* [Description of the task]: What is needed here is an exact copy of all the data.

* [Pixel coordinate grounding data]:
= = = =
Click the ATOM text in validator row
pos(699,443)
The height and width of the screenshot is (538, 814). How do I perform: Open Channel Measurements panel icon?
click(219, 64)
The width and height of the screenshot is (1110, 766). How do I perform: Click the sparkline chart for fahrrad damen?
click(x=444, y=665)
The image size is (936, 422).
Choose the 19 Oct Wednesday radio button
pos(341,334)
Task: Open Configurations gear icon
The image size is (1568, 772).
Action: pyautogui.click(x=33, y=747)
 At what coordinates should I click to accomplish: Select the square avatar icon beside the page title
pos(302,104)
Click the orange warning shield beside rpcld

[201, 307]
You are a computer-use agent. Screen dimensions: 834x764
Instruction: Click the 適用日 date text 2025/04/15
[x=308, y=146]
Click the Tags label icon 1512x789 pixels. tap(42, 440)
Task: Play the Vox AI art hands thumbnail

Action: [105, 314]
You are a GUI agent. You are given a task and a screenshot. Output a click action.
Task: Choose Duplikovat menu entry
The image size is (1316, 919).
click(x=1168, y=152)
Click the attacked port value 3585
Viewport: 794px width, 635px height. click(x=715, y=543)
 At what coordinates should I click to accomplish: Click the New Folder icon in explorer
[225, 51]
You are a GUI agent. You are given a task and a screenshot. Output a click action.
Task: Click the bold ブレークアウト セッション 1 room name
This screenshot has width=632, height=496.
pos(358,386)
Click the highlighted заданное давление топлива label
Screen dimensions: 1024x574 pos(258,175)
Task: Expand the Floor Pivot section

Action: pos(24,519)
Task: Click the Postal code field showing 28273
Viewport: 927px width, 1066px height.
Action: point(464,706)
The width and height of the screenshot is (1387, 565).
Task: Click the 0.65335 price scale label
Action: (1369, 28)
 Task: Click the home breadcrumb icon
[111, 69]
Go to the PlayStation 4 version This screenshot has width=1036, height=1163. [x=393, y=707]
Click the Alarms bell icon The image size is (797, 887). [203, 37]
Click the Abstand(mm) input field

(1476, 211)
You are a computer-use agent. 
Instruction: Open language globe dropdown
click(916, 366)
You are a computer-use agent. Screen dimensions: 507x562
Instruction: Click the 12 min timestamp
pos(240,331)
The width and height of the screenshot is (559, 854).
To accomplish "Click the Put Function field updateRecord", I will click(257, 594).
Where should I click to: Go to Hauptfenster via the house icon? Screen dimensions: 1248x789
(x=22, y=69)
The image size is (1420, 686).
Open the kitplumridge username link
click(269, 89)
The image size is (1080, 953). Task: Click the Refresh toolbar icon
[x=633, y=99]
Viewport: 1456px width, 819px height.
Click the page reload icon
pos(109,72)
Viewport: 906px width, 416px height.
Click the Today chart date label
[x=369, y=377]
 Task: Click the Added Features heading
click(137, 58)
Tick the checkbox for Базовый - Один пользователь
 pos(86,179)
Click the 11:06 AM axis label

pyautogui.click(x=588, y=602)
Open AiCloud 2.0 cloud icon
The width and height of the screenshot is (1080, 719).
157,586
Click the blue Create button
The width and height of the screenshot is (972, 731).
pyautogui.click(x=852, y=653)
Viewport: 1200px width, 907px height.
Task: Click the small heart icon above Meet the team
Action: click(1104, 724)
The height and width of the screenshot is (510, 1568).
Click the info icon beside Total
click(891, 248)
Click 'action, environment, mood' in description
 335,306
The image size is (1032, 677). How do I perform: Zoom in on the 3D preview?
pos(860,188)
= = = =
* [Response area]:
Click the ATOM text in validator row
pos(699,443)
The height and width of the screenshot is (538, 814). How do I perform: Open Channel Measurements panel icon?
click(219, 64)
The width and height of the screenshot is (1110, 766). How do I perform: Click the sparkline chart for fahrrad damen?
click(x=444, y=665)
The image size is (936, 422).
Choose the 19 Oct Wednesday radio button
pos(341,334)
Task: Open Configurations gear icon
The image size is (1568, 772).
Action: pyautogui.click(x=33, y=747)
 At what coordinates should I click to accomplish: Select the square avatar icon beside the page title
pos(302,104)
Click the orange warning shield beside rpcld

[201, 307]
You are a computer-use agent. Screen dimensions: 834x764
Instruction: Click the 適用日 date text 2025/04/15
[x=308, y=146]
Click the Tags label icon 1512x789 pixels. tap(42, 440)
Task: Play the Vox AI art hands thumbnail

Action: [105, 314]
You are a GUI agent. You are given a task and a screenshot. Output a click action.
Task: Choose Duplikovat menu entry
The image size is (1316, 919).
click(x=1168, y=152)
Click the attacked port value 3585
Viewport: 794px width, 635px height. click(x=715, y=543)
 At what coordinates should I click to accomplish: Click the New Folder icon in explorer
[225, 51]
You are a GUI agent. You are given a task and a screenshot. Output a click action.
Task: Click the bold ブレークアウト セッション 1 room name
This screenshot has width=632, height=496.
pos(358,386)
Click the highlighted заданное давление топлива label
Screen dimensions: 1024x574 pos(258,175)
Task: Expand the Floor Pivot section

Action: pos(24,519)
Task: Click the Postal code field showing 28273
Viewport: 927px width, 1066px height.
Action: point(464,706)
The width and height of the screenshot is (1387, 565).
Task: Click the 0.65335 price scale label
Action: (1369, 28)
 Task: Click the home breadcrumb icon
[111, 69]
Go to the PlayStation 4 version This screenshot has width=1036, height=1163. [x=393, y=707]
Click the Alarms bell icon The image size is (797, 887). [203, 37]
Click the Abstand(mm) input field

(1476, 211)
You are a computer-use agent. 
Instruction: Open language globe dropdown
click(916, 366)
You are a computer-use agent. Screen dimensions: 507x562
Instruction: Click the 12 min timestamp
pos(240,331)
The width and height of the screenshot is (559, 854).
To accomplish "Click the Put Function field updateRecord", I will click(257, 594).
Where should I click to: Go to Hauptfenster via the house icon? Screen dimensions: 1248x789
(x=22, y=69)
The image size is (1420, 686).
Open the kitplumridge username link
click(269, 89)
The image size is (1080, 953). Task: Click the Refresh toolbar icon
[x=633, y=99]
Viewport: 1456px width, 819px height.
Click the page reload icon
pos(109,72)
Viewport: 906px width, 416px height.
Click the Today chart date label
[x=369, y=377]
 Task: Click the Added Features heading
click(137, 58)
Tick the checkbox for Базовый - Один пользователь
 pos(86,179)
Click the 11:06 AM axis label

pyautogui.click(x=588, y=602)
Open AiCloud 2.0 cloud icon
The width and height of the screenshot is (1080, 719).
157,586
Click the blue Create button
The width and height of the screenshot is (972, 731).
pyautogui.click(x=852, y=653)
Viewport: 1200px width, 907px height.
Task: Click the small heart icon above Meet the team
Action: click(1104, 724)
The height and width of the screenshot is (510, 1568).
Click the info icon beside Total
click(891, 248)
Click 'action, environment, mood' in description
 335,306
The image size is (1032, 677). How do I perform: Zoom in on the 3D preview?
pos(860,188)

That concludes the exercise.